RECORDS PROVIDED
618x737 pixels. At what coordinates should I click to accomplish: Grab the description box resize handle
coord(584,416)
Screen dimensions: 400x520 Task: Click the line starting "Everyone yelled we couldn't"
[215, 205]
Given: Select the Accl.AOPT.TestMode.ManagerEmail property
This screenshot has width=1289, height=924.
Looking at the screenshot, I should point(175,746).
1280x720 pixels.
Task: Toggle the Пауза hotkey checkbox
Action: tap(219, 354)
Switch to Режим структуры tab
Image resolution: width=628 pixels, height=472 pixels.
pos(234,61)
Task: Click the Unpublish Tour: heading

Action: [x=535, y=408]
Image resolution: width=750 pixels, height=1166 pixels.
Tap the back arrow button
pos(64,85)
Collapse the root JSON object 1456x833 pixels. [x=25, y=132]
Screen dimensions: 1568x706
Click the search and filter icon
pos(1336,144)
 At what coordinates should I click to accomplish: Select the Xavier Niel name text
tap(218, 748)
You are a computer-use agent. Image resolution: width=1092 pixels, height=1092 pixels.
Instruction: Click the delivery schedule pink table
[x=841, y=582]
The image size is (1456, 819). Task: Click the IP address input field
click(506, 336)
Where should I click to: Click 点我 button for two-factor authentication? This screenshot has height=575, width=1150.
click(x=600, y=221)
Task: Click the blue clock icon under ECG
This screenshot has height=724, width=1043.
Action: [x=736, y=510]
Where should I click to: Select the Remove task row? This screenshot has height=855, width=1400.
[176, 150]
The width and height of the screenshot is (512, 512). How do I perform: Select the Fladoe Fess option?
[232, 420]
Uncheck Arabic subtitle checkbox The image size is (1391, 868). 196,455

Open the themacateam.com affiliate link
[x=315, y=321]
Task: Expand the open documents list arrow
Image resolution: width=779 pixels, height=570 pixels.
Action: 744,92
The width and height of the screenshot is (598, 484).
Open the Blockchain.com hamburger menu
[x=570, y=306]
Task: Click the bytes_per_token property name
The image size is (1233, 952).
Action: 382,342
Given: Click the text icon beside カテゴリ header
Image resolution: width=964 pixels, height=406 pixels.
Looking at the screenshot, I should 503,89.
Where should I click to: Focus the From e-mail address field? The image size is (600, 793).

WHAT THIS TASK INVOLVES
Can you put every line of the items above into a numbered list, leaving out the blank lines?

FULL ANSWER
1. 618x737 pixels. At what coordinates should I click to accomplish: Grab the description box resize handle
2. coord(584,416)
3. Screen dimensions: 400x520 Task: Click the line starting "Everyone yelled we couldn't"
4. [215, 205]
5. Given: Select the Accl.AOPT.TestMode.ManagerEmail property
6. This screenshot has width=1289, height=924.
7. Looking at the screenshot, I should point(175,746).
8. 1280x720 pixels.
9. Task: Toggle the Пауза hotkey checkbox
10. Action: tap(219, 354)
11. Switch to Режим структуры tab
12. Image resolution: width=628 pixels, height=472 pixels.
13. pos(234,61)
14. Task: Click the Unpublish Tour: heading
15. Action: [x=535, y=408]
16. Image resolution: width=750 pixels, height=1166 pixels.
17. Tap the back arrow button
18. pos(64,85)
19. Collapse the root JSON object 1456x833 pixels. [x=25, y=132]
20. Screen dimensions: 1568x706
21. Click the search and filter icon
22. pos(1336,144)
23.  At what coordinates should I click to accomplish: Select the Xavier Niel name text
24. tap(218, 748)
25. You are a computer-use agent. Image resolution: width=1092 pixels, height=1092 pixels.
26. Instruction: Click the delivery schedule pink table
27. [x=841, y=582]
28. The image size is (1456, 819). Task: Click the IP address input field
29. click(506, 336)
30. Where should I click to: Click 点我 button for two-factor authentication? This screenshot has height=575, width=1150.
31. click(x=600, y=221)
32. Task: Click the blue clock icon under ECG
33. This screenshot has height=724, width=1043.
34. Action: [x=736, y=510]
35. Where should I click to: Select the Remove task row? This screenshot has height=855, width=1400.
36. [176, 150]
37. The width and height of the screenshot is (512, 512). How do I perform: Select the Fladoe Fess option?
38. [232, 420]
39. Uncheck Arabic subtitle checkbox The image size is (1391, 868). 196,455
40. Open the themacateam.com affiliate link
41. [x=315, y=321]
42. Task: Expand the open documents list arrow
43. Image resolution: width=779 pixels, height=570 pixels.
44. Action: 744,92
45. The width and height of the screenshot is (598, 484).
46. Open the Blockchain.com hamburger menu
47. [x=570, y=306]
48. Task: Click the bytes_per_token property name
49. The image size is (1233, 952).
50. Action: 382,342
51. Given: Click the text icon beside カテゴリ header
52. Image resolution: width=964 pixels, height=406 pixels.
53. Looking at the screenshot, I should 503,89.
54. Where should I click to: Focus the From e-mail address field? The image size is (600, 793).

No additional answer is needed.